### Selected text:
--------

The doctor dilemma: public policy and the changing role of physicians under Ontario medicare; S.E.D. Shortt; McGill-Queen's University Press, Montreal & Kingston; 1999 145 pp. $55 (cloth) ISBN 0-7735-1796-6 $19.95 (paper) ISBN 0-7735-1794-4
Medical professionals wait nervously on the shore, "divided among themselves and perceiving attack from without," writes family physician Sam Shortt in The Doctor Dilemma. Imagine a Viking dragon-ship full of berserkers from government, academia and the public, leaping onto the strand, brandishing their war axes. What will be the outcome of this raid? Will physicians survive, huddled next to the driftwood fire of medicare, or will they be forced to embrace a foreign culture imposed by the marauders? Shortt's answer is that a sea-change is inevitable and that assimilation within a new culture will be the best outcome for physicians.
Shortt sets the scene by recounting the amusing and preposterous attempt by a disgruntled physician to force the premier and the minister of health of Ontario to undergo psychiatric assessment for their inappropriate behaviour. He then considers five key policy areas: payment of physicians, supply and distribution of physicians, quality assessment in ambulatory care, the relationship between physicians and hospitals and the role of technology. Although most of these issues are familiar, this book is better than most accounts in both its perspective and its thoroughness. With this experience as a family physician, historian and policy analyst (he is now director of the Health Policy Research Unit in the Faculty of Medicine at Queen's), Shortt is well placed to put these issues in context. The book is rich with plundered treasure, containing over 400 references. It presents a clear-eyed synthesis of an important issue facing the profession, namely integrated care. Shortt is careful, however, to point out that this term is often confused with similar ones such as managed care, devolution, regionalization and comprehensive health organizations, and he admits to using these interchangeably.

--------

### Instructions for the task:
In the book review, how many references does Shortt's book contain? The rows that come next are not needed for this work.

--------

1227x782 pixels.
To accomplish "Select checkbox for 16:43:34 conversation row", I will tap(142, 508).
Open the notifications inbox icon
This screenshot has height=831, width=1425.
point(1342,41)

--------

### Exercise output:
Over 400.